§ **ФОРМУЛИРОВКА ЗАДАНИЯ**
Перечислите церковнослужителей, которых отрывок о регенте Франции называет тремя самыми способными политиками Европы того времени. Для каждого укажите страну.

§ **ИСХОДНЫЙ ТЕКСТ**
>>>

Францией правил незаурядный человек. Филипп, герцог Орлеанский и регент королевства, больше подошел бы на роль государственного деятеля Византийской империи. Он по уши увяз в распутстве; у него не было абсолютно никакого морального чувства, кроме того, что определялось так называемым кодексом чести. Его интриги, кутежи, разврат и толпы фавориток вызывали скандалы даже в ту эпоху безудержной вседозволенности. Но при этом у него была холодная голова, дерзкий дух и ум, способный воспринимать новые и оригинальные идеи. Его нельзя не назвать государственным деятелем, и, несмотря на вульгарность некоторых его пороков, его также приходится признать джентльменом. На него можно было положиться; он держал данное слово. Другие государственные деятели могли вести с ним дела и не бояться, что он нарушит обещание или предаст доверие. Читателям летописей времен королевы Анны не нужно объяснять, насколько редки были такие качества в те дни среди политиков любой страны. Главным советником регента в это время был человек столь же безнравственный и столь же способный, как и он сам, — аббат Дюбуа, ставший впоследствии кардиналом и премьер-министром. Дюбуа обладал глубокими познаниями в иностранных делах и прекрасно разбирался в человеческой натуре. {156} Он проложил себе путь из низов к высокому положению в церкви и государстве. Он отточил каждую свою способность — а все его способности стоило того, чтобы их развивать — применительно к искусству государственного управления и дипломатических интриг. Любопытно отметить, что тремя самыми способными политиками в Европе в те дни были церковнослужители: Свифт в Англии, Дюбуа во Франции и Альберони, о котором нам вскоре предстоит заговорить, в Испании. Живой и ясный ум регента — ясный несмотря на дни и ночи разврата — видел, что дело Стюартов проиграно. Пока у этого дела оставалась надежда, он был готов дать ему шанс и, естественно, приветствовал бы его успех; однако он заблаговременно позаботился во время его недавней и тщетной попытки не ввязываться из-за него ни в какие распри или даже недоразумения с Англией; и теперь, когда эта жалкая борьба на время завершилась, он полагал, что в его интересах прийти к взаимопониманию с королем Георгом.

<<<

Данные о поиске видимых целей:
>>>

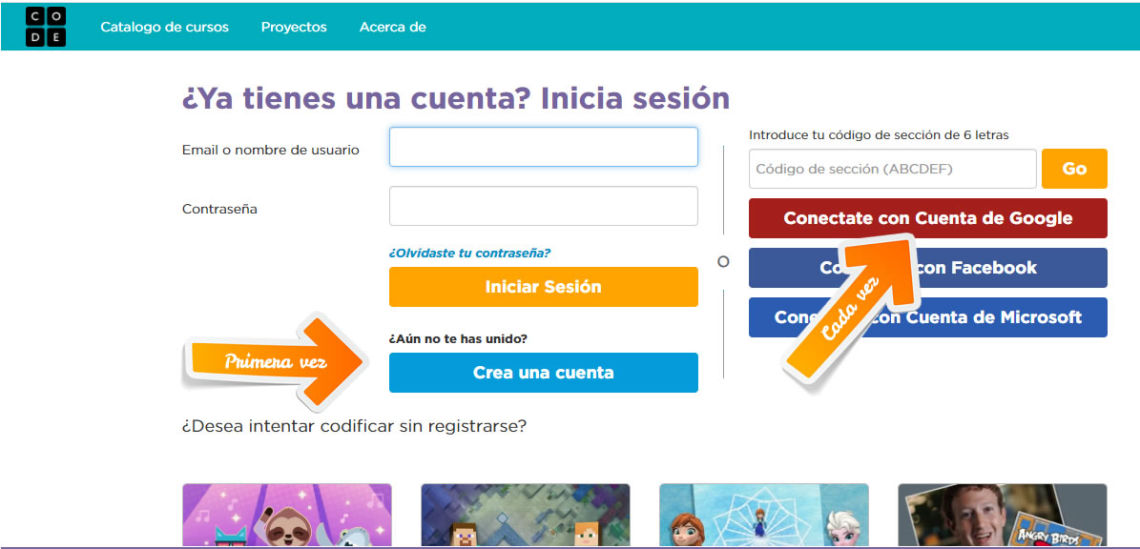Click the Code.org logo
Screen dimensions: 1140x549
point(45,27)
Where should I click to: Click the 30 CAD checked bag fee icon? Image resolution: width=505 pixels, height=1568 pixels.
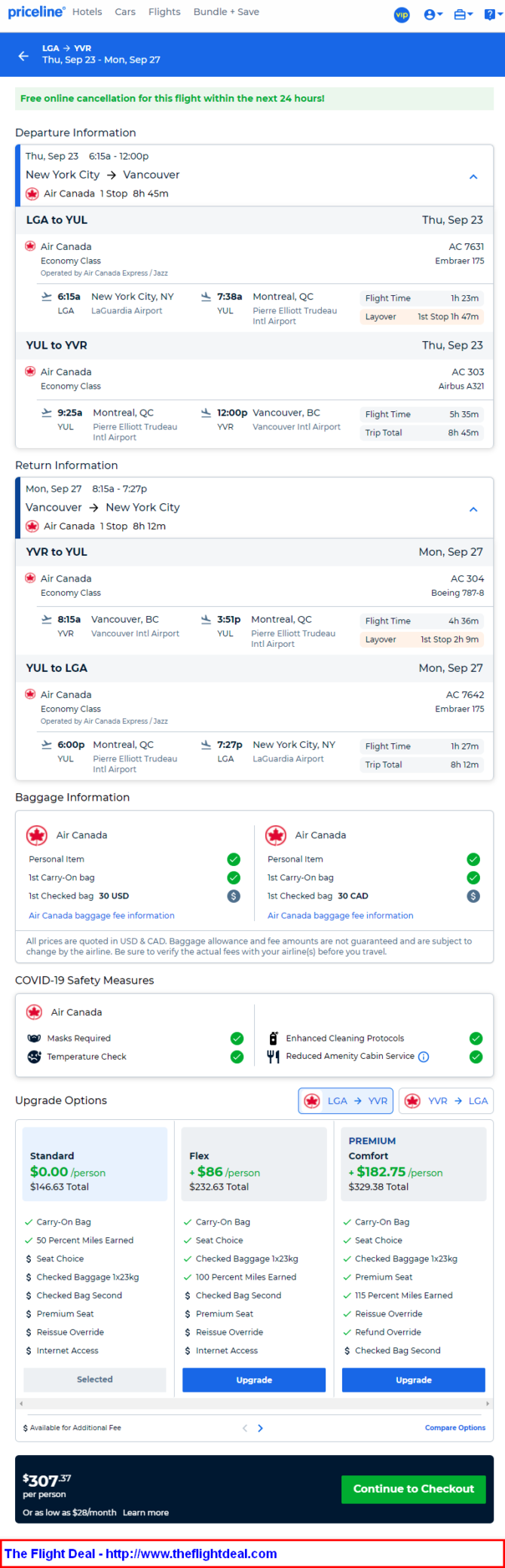(473, 896)
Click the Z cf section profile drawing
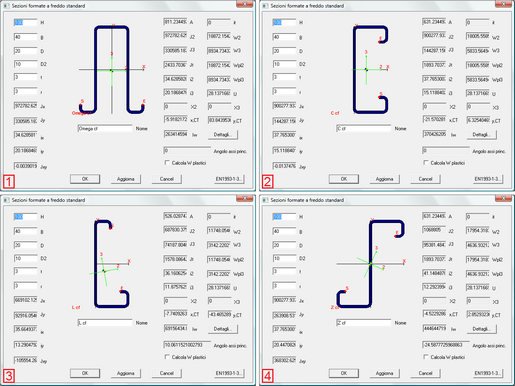 coord(371,264)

<<<

§ **РЕЗУЛЬТАТ**
- Свифт — Англия
- Дюбуа — Франция
- Альберони — Испания